One of my preoccupations since discovering the world of Glee fandom, is how many death fics there are. At first they all seemed to kill Kurt (prettiest corpse!), but now I’ve read a mix of pretty much everyone dying. And I can’t stop reading them. Which is a little weird and morbid, but I do a lot of my scholarly work about death, and these fics do feel adjacent to that — if we read a sad fic about loss (and the magnitude of the loss is defined by the intra- and extradiegetic love that precedes it), we get to be all smitten with this fiction without having to be big dorks going on about our obsession in all caps.
More than that, though, I think the death fics are a response to the show being about high school. When folks kill off characters, they are mourning, if not innocence (it is Glee, after all), then at least the luminosity of youth. Although we rarely know it when we’re 16 ourselves, we’re often beautiful at that age in a way we will never be again, even if we go on to be stunning in other ways.
US TV is bad with endings. We put shows on and run them until no one cares anymore. British TV shows, by contrast, often have expiration dates when they start, and certainly no one expects the original cast to stay forever. Spooks (MI-5 in the US), is my eternal example of this. Is any of the original cast still there? It’s all death all the time and makes Torchwood look like happy fun times.
But Glee is a show where the cast is going to have to turn over. Sure, Puck can be a super-senior, but Kurt’s probably going to graduate on time and run for the coast the day after. So we’re losing these folks even now (I’m wondering what the powers that be are going to do around this — How many characters can they justify keeping at a local Lima community college? Who will fail to graduate? Are they thinking college spin-off? Will we see a return of stuff like the Acafellas?).
If we’re grownups about it, we also have to acknowledge that many of the things we love about these characters — which are often their relationships — are also temporary. Maybe Kurt and Blaine will get a happily ever after; I actually know quite a few high school sweetheart couples that have made it a couple of decades and counting. But they’ll probably hurt each other pretty terribly somewhere along the way even if they do make it (and I am so hoping they do). As the audience, it’s what we live for. But it’s also going to suck.

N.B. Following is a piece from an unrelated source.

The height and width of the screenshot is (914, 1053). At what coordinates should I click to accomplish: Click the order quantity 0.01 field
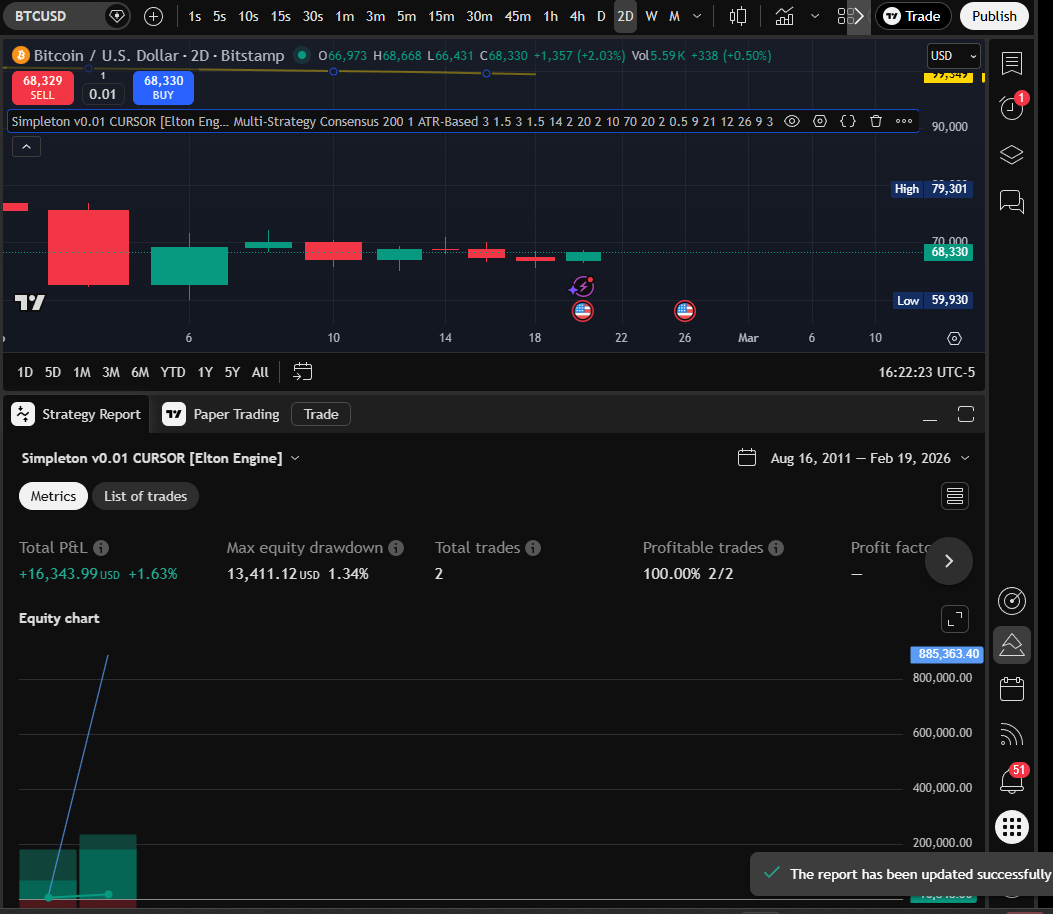pos(102,94)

So I think that’s what the death fic is about. I think it’s about beating the show to the punch even more cruelly than the show will eventually and necessarily wound us (plot twists aside, it won’t run forever, even on US TV). It’s like how pessimism makes you ready. We’re ready, dammit. We’re ready.
But I also think, maybe just a little, we’re mourning our own luminosity. And not, so much, the luminosity of the teens we once were, but rather, the luminosity of the teens we weren’t. We’re mourning that our lives weren’t neat. That we weren’t beautiful while being outcasts. That our high school boyfriends or girlfriends were sort of assholes. That we never stood up to that bully. That we never got to be a cheerleader. Or sing the solo.
So the sadness, perhaps, isn’t for what we’ve lost, but for what we never got a chance to lose: our fictional pasts become objects of grief (as a way of delineating unmentioned/unacknowledged love), much in the same way that these fictional characters, with whom we do have these identificatory or receptive/responsive relationships, become objects of intra- and extradiegetic grief in these death fics.
Christian and I were talking briefly about Glee this morning, and he was saying how little work it is to watch the show compared to other programs we both favor. After all, Glee really telegraphs its plot points. But while the work is definitely optional, I do think the show gives us a lot to chew over. Admittedly, that, at times, is about its inconsistencies and flaws (or the really bizarre quirks of fandom. Google canniblaine, I’ll wait), but for me, who is sort of relentlessly Watsonian, it’s like candy. Beautiful, sad candy that leaves a nice corpse, but still, candy.